Dataset entries ::

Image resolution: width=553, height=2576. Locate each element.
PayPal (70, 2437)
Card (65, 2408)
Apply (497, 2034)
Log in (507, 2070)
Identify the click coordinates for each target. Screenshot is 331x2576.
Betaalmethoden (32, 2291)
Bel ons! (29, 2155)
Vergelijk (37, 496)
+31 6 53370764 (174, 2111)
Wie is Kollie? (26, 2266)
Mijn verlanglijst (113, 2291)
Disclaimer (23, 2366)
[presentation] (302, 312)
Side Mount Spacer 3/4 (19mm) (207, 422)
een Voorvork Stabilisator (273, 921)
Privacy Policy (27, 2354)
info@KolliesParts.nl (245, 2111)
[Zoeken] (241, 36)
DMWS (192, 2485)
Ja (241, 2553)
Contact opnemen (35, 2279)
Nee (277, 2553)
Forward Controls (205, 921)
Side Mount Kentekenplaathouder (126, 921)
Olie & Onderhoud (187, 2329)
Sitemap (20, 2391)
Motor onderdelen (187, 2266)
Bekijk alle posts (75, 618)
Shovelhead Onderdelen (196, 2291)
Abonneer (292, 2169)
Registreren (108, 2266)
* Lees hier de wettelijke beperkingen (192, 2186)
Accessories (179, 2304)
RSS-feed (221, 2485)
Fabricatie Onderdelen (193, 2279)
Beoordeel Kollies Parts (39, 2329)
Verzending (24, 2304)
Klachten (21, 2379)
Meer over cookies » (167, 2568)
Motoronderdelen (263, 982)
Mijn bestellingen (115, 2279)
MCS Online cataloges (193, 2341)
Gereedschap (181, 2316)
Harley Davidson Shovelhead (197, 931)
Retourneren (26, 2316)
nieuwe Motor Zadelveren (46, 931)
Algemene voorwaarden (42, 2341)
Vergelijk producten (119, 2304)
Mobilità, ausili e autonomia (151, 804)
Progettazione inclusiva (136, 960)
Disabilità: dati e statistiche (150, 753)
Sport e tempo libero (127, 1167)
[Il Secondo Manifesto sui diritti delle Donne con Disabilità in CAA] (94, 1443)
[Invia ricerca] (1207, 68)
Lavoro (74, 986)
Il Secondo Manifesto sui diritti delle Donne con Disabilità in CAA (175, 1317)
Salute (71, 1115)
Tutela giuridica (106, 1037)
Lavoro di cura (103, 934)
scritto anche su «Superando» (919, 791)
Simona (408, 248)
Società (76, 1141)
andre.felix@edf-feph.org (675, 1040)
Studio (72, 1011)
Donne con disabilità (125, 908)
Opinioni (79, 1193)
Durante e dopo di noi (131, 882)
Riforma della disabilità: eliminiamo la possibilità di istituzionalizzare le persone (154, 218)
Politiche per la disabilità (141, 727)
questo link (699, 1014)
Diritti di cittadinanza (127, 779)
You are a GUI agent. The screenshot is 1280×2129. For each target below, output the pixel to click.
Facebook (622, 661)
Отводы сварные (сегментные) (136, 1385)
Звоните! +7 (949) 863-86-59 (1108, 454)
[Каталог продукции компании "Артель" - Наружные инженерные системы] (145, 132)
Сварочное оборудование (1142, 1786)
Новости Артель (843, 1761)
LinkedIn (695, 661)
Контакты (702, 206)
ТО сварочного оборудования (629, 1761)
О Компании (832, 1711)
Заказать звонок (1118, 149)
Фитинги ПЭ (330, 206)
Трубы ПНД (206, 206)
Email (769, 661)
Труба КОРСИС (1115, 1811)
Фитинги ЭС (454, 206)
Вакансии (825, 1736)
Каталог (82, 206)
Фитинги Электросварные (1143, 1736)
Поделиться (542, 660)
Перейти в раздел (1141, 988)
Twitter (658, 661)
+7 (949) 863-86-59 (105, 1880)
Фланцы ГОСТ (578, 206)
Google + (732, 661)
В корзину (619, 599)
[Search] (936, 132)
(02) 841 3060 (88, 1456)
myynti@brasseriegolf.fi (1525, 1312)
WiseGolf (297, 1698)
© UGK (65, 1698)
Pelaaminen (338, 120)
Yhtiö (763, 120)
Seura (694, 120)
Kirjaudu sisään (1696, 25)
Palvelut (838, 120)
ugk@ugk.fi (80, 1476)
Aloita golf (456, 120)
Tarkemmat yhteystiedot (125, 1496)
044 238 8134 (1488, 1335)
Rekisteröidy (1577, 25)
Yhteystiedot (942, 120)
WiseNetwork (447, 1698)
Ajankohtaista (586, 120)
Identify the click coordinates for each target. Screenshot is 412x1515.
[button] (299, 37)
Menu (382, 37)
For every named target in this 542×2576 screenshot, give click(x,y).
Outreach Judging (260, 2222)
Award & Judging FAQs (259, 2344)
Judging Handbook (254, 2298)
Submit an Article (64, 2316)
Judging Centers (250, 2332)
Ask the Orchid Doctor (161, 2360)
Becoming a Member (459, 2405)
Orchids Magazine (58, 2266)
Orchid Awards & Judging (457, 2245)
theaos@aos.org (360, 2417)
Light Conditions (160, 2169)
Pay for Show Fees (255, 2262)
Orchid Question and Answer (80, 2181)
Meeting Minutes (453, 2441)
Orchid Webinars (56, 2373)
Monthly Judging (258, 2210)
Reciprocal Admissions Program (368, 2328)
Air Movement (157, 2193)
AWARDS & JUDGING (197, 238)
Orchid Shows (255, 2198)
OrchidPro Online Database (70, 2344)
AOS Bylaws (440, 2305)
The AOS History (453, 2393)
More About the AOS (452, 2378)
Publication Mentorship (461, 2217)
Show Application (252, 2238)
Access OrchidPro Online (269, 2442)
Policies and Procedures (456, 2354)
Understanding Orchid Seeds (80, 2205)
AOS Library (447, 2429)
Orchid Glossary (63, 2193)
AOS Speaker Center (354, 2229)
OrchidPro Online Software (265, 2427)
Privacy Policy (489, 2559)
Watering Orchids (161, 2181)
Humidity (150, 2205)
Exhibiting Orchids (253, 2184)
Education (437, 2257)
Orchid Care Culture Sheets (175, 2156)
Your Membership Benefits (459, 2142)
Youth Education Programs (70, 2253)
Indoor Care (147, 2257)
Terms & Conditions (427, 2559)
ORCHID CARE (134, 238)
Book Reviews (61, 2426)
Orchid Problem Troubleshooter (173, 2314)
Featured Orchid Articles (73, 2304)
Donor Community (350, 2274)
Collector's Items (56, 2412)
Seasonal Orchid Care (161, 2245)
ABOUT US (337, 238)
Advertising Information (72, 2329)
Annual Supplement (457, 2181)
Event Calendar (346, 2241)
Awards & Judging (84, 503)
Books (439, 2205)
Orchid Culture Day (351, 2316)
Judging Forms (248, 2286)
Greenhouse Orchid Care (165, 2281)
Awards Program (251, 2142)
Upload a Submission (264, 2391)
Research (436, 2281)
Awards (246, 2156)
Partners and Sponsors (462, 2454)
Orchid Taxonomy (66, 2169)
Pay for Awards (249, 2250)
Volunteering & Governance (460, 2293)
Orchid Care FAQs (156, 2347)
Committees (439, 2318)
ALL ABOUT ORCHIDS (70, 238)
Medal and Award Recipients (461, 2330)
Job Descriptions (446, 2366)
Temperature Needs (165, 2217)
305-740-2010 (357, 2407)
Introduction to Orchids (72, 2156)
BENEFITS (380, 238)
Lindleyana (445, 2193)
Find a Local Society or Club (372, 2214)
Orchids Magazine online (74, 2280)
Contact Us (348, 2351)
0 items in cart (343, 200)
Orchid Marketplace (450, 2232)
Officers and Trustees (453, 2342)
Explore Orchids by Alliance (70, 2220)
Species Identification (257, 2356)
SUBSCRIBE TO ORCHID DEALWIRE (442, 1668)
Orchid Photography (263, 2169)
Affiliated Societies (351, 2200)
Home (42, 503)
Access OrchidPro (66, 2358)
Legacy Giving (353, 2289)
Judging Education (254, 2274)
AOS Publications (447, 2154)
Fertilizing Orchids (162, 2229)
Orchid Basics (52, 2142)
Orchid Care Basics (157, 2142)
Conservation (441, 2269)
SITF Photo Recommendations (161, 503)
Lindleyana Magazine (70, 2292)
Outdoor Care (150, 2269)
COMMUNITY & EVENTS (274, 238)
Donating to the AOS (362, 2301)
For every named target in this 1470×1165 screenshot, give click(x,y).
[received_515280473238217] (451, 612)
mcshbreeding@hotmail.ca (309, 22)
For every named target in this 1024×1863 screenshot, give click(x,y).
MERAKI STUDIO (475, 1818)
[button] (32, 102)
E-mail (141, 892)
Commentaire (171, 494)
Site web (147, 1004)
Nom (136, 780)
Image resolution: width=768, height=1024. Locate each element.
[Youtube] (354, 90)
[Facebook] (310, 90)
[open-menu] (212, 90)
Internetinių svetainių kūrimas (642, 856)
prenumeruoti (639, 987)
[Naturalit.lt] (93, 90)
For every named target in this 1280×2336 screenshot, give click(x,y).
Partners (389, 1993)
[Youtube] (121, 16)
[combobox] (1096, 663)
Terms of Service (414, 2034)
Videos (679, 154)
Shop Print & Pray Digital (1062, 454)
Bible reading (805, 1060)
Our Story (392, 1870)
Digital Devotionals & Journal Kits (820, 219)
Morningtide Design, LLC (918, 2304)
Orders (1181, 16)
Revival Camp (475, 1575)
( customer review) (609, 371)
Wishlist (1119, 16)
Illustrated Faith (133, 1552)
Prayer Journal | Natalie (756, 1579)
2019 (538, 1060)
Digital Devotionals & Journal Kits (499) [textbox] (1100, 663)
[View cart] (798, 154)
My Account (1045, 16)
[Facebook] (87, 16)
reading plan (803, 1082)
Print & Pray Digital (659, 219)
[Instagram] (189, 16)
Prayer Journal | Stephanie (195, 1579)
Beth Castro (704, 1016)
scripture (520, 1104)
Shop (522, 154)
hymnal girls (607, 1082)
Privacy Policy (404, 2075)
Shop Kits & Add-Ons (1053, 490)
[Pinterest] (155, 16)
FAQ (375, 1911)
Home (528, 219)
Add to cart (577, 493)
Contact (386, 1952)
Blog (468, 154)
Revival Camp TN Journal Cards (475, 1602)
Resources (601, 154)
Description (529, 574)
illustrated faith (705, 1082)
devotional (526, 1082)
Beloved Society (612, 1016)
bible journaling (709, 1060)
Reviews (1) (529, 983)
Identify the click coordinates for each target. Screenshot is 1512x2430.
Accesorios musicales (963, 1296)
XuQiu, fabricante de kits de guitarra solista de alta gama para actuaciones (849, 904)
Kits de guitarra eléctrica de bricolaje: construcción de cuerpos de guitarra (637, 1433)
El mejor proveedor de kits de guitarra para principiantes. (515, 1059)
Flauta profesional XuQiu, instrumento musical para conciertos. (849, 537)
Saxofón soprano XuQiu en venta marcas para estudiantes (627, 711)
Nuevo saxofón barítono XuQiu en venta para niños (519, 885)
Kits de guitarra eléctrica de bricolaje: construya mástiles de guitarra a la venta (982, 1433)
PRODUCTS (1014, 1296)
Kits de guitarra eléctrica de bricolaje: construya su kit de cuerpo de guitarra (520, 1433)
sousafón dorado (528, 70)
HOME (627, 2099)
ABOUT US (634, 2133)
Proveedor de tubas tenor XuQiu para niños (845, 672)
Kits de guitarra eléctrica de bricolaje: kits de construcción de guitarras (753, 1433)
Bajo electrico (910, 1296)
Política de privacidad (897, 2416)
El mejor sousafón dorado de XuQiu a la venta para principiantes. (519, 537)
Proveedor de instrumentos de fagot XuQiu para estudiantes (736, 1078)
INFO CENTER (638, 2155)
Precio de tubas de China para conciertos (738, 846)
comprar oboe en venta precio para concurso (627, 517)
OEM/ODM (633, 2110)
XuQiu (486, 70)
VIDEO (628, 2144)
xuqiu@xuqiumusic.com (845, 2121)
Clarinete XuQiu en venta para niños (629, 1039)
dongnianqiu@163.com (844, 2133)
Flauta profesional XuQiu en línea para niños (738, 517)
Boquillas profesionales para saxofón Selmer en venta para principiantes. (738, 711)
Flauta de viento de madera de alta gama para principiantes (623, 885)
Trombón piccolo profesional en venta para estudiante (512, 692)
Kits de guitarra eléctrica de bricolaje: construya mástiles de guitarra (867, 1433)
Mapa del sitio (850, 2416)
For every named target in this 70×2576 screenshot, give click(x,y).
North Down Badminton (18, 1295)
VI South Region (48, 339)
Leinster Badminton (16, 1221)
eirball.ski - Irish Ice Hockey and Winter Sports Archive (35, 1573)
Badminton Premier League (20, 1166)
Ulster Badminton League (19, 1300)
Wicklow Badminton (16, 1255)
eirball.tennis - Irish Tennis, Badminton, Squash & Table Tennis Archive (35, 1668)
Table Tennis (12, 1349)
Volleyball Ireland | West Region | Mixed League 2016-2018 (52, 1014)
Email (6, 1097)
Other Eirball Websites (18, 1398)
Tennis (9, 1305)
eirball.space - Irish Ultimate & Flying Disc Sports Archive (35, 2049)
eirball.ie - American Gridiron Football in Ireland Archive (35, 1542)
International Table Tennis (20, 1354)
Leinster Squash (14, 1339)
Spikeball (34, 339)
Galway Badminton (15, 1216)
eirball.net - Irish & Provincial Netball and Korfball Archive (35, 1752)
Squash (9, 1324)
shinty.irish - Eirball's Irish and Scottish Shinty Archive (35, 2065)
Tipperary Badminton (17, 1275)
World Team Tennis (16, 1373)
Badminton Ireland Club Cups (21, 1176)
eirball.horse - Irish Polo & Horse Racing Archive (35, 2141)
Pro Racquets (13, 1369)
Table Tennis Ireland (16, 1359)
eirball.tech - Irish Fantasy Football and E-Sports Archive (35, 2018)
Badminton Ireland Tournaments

What is required :: Set down only the lines above that fall between the line holding "OEM/ODM (633, 2110)" and the line holding "shinty.irish - Eirball's", inclusive, keeping each exact.

Written solution ::
OEM/ODM (633, 2110)
XuQiu (486, 70)
VIDEO (628, 2144)
xuqiu@xuqiumusic.com (845, 2121)
Clarinete XuQiu en venta para niños (629, 1039)
dongnianqiu@163.com (844, 2133)
Flauta profesional XuQiu en línea para niños (738, 517)
Boquillas profesionales para saxofón Selmer en venta para principiantes. (738, 711)
Flauta de viento de madera de alta gama para principiantes (623, 885)
Trombón piccolo profesional en venta para estudiante (512, 692)
Kits de guitarra eléctrica de bricolaje: construya mástiles de guitarra (867, 1433)
Mapa del sitio (850, 2416)
For every named target in this 70×2576 screenshot, give click(x,y).
North Down Badminton (18, 1295)
VI South Region (48, 339)
Leinster Badminton (16, 1221)
eirball.ski - Irish Ice Hockey and Winter Sports Archive (35, 1573)
Badminton Premier League (20, 1166)
Ulster Badminton League (19, 1300)
Wicklow Badminton (16, 1255)
eirball.tennis - Irish Tennis, Badminton, Squash & Table Tennis Archive (35, 1668)
Table Tennis (12, 1349)
Volleyball Ireland | West Region | Mixed League 2016-2018 (52, 1014)
Email (6, 1097)
Other Eirball Websites (18, 1398)
Tennis (9, 1305)
eirball.space - Irish Ultimate & Flying Disc Sports Archive (35, 2049)
eirball.ie - American Gridiron Football in Ireland Archive (35, 1542)
International Table Tennis (20, 1354)
Leinster Squash (14, 1339)
Spikeball (34, 339)
Galway Badminton (15, 1216)
eirball.net - Irish & Provincial Netball and Korfball Archive (35, 1752)
Squash (9, 1324)
shinty.irish - Eirball's Irish and Scottish Shinty Archive (35, 2065)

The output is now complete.